Important enzymes involved in melanogenesis include tyrosinase and tyrosinase-related protein 1, 2 (TRP-1, -2). L-Tyrosine, an essential amino acid in the initial stages of melanin synthesis, which is converted to dihydroxyl-L-phenylalanine (L-DOPA) through hydroxie reaction by tyrosinase, and L-DOPA is oxidized to DOPAquinone, and then DOPAchrome. The DOPAchrome obtained thusly is converted to 5,6-dihydroxy-2-indolylcarboxylic acid (DHICA) by TRP-2. Ultimately, DHICA is transformed into in-dole-5,6-quinone-carboxylic acid by TRP-1 to produce black or brown eumelanin. Tyrosinase is a direct influence throughout the synthesis of eumelanin and pheomelanin, and TRP-1 and TRP-2 are known to be closely linked to the synthesis of eumelanin [11,12,13,14].
Microphthalmia-associated transcription factor (MITF), which is an important transcription modulating factor in melanin synthesis, binds to the tyrosinase promoter, M-box, to facilitate the transcription of tyrosinase, TRP-1, and TRP-2 within the nucleus of melanocyte. Therefore, the effect of suppressing MITF expression of the sample becomes an important indicator for whitening studies [15,16,17].
In addition, it has been observed in previous research that MITF expression is controlled by phosphorylation of mitogen-activated protein kinases (MAPK) [18,19,20]. Moreover, it also has been explored that inhibition of p38 and JNK, along with the activation of ERK phosphorylation, reduced MITF and melanogenic enzyme expression, resulting in the downregulation of melanogenesis [21,22,23].
Whitening agents currently used in the cosmetic field include arbutin and kojic acid, which inhibit the tyrosinase activity, and L-ascorbic acid and glutathione, which inhibit melanin synthesis. However, since these compounds are decomposed or have low stability, they are used only in a limited amount as additives, so development of whitening agents using natural products is required [24].
Paederia foetida L., an odorous sulfurous-smelling plant belonging to the Rubiaceae family, is widely distributed across Asia. It has been traditionally used in folk medicine to treat various gastrointestinal disorders such as diarrhea and dysentery, stomach edema, gastritis, abdominal pain, and indigestion [25,26]. The leaves are also used as anti-ulcer agents [27]. Paederia foetida L. possesses strong pharmaceutical bioactivities owing to its anti-cancer properties in human prostate cancer cells, along with it its anti-arthritic, anti-diarrheal, anti-inflammatory, as well as gastroprotective activities [28,29,30,31]. However, the anti-melanogenic effects of Paederia foetida L. have not been thoroughly investigated to date.
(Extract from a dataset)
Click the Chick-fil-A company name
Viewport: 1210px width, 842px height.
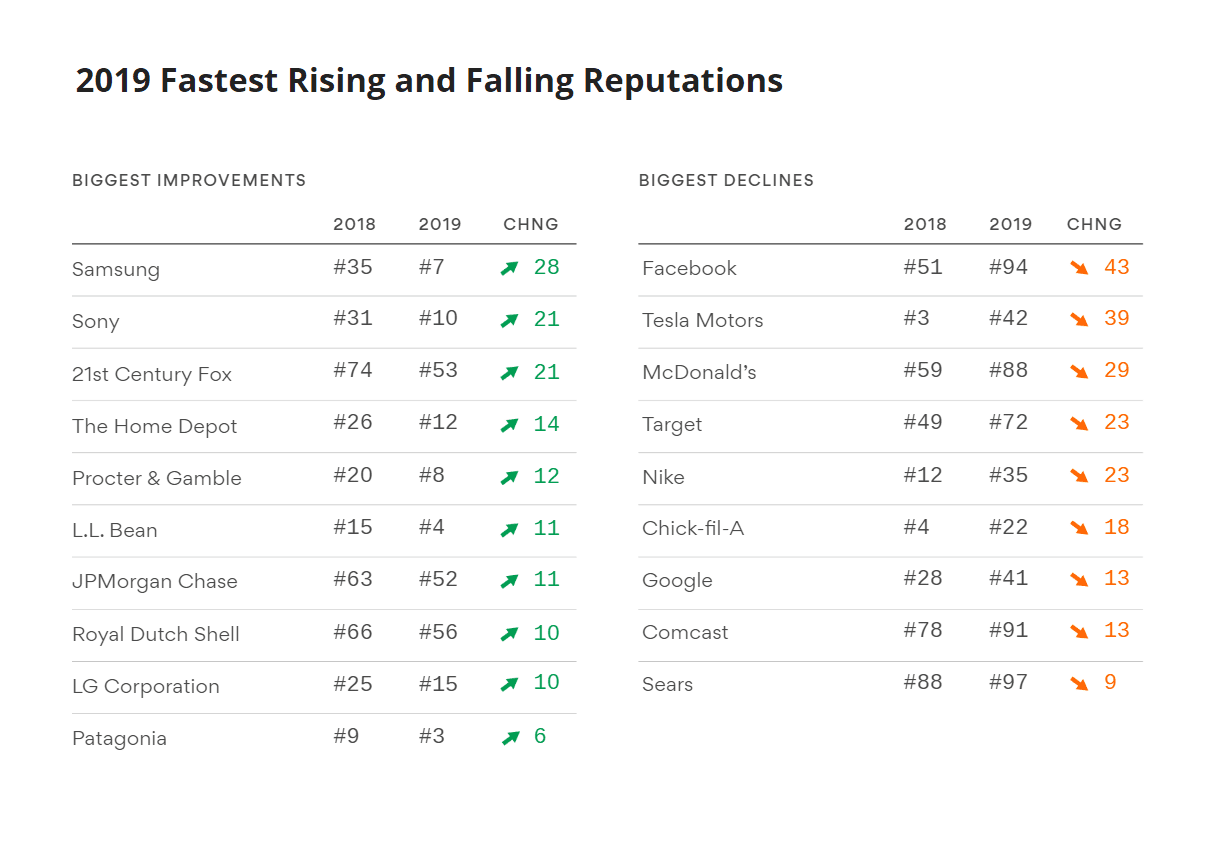pyautogui.click(x=693, y=528)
Therefore, this study confirmed whether there is an effect of inhibiting melanin production by treating Paederia foetida L. extract (PFE) to B16F10 cells with increased melanin production due to alpha-Melanocyte-stimulating hormone (α-MSH) stimulation. In addition, it also checked how PFE regulates each signaling pathway in the cell through a mechanism study.

2. Materials and Methods

2.1. Paederia foetida L. Extract

Paederia foetida L. was obtained from CoseedBioPharm Co., Ltd. (Jeju, Korea). Air-dried Paederia foetida L. (20 g) was mixed with 70% EtOH (1.2 L) and incubated overnight at 21–23 °C. Subsequently, the extract was filtered three times using filter paper, and the solvent was evaporated to obtain a solid extract. The extract was powdered by freeze-drying and stored it at −4 °C. The sample was dissolved in 70% EtOH at the concentrations (50, 100, and 200 μg/mL) to use for further experiments.

2.2. Cell Culture

The B16F10 cells (Korean Cell Line Bank, Seoul, Korea) purchased for use in this experiment were cultured in Dulbecco’s modified Eagle’s medium (DMEM) with 1% penicillin/streptomycin and 10% fetal bovine serum (FBS) and incubated under 37 °C, 5% CO2 humidified conditions.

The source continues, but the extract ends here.